Я открыл глаза в темноте собственной спальни. Нет, это не может так продолжаться, просто не может, это же пытка!
«Шурф», – позвал я своего друга.
«Что-то случилось, Макс? – немедленно отозвался он. – Я занят. Если ничего срочного…»
«Случилось, – я не врал, – я видел тебя с Хельной. Шурф, мы же… Неужели мы не сможем?..»
«Ты где?» – перебил он меня.
«Дома, в спальне, – ответил я и тут же понял, что совершенно не хочу, чтобы он приходил сюда, в мою спальню. – Приходи на крышу».
«Хорошо», – коротко ответил он.
Я сел в кровати. Я знал, что Шурф, скорее всего, уже там, на моей крыше, но отчего-то не очень спешил к нему.
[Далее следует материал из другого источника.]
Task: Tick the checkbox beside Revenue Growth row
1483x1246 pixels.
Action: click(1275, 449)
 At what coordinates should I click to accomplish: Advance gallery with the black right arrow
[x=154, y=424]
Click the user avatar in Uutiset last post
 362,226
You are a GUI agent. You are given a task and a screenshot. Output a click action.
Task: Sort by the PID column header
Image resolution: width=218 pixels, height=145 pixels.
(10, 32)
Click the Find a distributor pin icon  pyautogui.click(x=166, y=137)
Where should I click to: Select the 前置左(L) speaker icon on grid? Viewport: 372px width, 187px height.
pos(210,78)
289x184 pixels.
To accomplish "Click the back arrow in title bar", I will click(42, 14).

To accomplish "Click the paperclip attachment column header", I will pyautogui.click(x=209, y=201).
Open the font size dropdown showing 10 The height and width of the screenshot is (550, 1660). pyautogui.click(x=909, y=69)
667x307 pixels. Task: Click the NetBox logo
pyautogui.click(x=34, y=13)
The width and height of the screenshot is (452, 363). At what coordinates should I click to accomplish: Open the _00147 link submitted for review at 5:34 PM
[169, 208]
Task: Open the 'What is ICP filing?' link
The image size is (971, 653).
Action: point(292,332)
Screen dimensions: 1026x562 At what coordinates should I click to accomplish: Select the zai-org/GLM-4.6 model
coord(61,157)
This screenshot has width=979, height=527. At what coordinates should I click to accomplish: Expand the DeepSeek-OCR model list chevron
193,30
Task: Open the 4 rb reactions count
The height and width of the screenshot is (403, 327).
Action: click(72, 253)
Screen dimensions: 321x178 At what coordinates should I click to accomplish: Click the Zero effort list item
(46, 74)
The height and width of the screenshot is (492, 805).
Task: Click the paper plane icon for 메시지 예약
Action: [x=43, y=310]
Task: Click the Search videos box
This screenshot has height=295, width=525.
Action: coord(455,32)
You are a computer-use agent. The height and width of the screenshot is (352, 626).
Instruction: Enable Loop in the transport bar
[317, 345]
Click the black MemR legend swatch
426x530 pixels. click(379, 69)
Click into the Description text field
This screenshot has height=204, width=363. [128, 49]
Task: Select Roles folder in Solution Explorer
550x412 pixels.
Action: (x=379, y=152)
Отыскал в шкафу чистое сухое лоохи и скабу, неспешно оделся – и только потом перенёсся туда.
Конечно, как я и предполагал, Великий Магистр был уже там.
Я сел напротив него. Мы смотрели друг на друга.
Нет, чёрт возьми! Я понял, что разговаривать здесь мы тоже не будем: это место, крыша моего дома, где мы о стольких вещах переговорили, где столько перечувствовали и передумали… Об этом с ним я не хочу говорить здесь.